Goal of the exercise: Look through the data below and report how many lines include "computer". Only the number should be given.

Record set:
====
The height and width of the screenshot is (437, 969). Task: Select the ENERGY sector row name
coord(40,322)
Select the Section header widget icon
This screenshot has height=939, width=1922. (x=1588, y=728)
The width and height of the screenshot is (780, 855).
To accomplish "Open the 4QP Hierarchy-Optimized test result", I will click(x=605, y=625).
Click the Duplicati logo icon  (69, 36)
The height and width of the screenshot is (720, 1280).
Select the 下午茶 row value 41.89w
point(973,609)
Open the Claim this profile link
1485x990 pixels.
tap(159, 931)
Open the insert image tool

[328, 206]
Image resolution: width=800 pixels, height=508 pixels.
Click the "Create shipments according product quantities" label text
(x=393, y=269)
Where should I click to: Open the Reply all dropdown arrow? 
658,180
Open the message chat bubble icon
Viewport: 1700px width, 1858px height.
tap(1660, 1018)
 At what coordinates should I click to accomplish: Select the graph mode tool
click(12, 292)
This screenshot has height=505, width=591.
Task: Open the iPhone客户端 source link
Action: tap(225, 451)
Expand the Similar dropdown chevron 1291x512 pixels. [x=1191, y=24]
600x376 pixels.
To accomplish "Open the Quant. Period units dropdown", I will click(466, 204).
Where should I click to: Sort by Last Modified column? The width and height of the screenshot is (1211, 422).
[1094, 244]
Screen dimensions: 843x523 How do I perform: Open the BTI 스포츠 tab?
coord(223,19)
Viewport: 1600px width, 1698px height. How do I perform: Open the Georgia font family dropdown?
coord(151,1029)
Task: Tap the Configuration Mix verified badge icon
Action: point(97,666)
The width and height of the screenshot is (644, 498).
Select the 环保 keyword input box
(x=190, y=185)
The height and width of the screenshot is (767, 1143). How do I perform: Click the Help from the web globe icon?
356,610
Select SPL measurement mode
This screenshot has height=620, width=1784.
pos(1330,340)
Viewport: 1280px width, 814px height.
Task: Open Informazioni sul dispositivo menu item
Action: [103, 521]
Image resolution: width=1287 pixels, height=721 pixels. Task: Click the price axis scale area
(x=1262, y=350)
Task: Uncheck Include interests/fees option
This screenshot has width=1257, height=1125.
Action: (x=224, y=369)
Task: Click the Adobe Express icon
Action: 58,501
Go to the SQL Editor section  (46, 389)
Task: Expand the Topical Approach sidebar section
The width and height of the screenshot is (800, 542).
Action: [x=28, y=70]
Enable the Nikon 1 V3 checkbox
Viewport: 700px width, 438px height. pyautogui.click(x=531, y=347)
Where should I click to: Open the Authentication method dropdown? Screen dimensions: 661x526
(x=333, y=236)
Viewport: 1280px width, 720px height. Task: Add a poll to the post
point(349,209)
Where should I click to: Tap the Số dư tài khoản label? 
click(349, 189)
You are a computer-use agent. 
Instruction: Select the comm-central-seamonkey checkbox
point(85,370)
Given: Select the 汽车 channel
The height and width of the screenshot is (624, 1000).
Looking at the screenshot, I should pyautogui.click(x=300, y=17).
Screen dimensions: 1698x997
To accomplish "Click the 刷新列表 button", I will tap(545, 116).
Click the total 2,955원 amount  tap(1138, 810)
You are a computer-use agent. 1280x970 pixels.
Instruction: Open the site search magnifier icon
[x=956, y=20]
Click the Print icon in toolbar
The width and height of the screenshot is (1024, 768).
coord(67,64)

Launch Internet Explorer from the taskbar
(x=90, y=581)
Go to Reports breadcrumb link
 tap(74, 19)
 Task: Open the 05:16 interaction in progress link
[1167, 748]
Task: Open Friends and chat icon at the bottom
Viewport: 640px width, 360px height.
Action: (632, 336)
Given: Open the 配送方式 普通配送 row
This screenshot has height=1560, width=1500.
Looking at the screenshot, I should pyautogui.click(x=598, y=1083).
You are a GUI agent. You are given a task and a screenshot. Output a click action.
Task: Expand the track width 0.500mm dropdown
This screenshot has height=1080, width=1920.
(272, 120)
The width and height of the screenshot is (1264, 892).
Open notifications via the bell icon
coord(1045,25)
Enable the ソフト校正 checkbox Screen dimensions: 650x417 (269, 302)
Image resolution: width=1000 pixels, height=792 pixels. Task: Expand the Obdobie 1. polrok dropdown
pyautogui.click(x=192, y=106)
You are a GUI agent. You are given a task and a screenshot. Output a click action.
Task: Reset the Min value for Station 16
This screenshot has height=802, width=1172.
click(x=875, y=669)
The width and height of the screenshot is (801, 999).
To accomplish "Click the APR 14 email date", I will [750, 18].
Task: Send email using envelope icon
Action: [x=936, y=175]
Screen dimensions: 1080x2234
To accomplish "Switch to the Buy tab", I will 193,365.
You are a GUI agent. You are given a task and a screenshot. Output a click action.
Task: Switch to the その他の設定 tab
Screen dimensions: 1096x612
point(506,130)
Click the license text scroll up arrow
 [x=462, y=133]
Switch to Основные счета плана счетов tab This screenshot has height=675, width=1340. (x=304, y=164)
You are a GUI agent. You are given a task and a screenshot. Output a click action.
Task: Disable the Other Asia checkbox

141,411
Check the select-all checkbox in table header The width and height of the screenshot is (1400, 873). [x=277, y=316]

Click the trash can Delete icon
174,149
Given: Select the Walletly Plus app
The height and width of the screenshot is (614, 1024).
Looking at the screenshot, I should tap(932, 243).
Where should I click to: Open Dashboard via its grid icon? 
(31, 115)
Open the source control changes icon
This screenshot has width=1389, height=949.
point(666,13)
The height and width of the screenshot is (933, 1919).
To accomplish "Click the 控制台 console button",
====
Response to the task: 2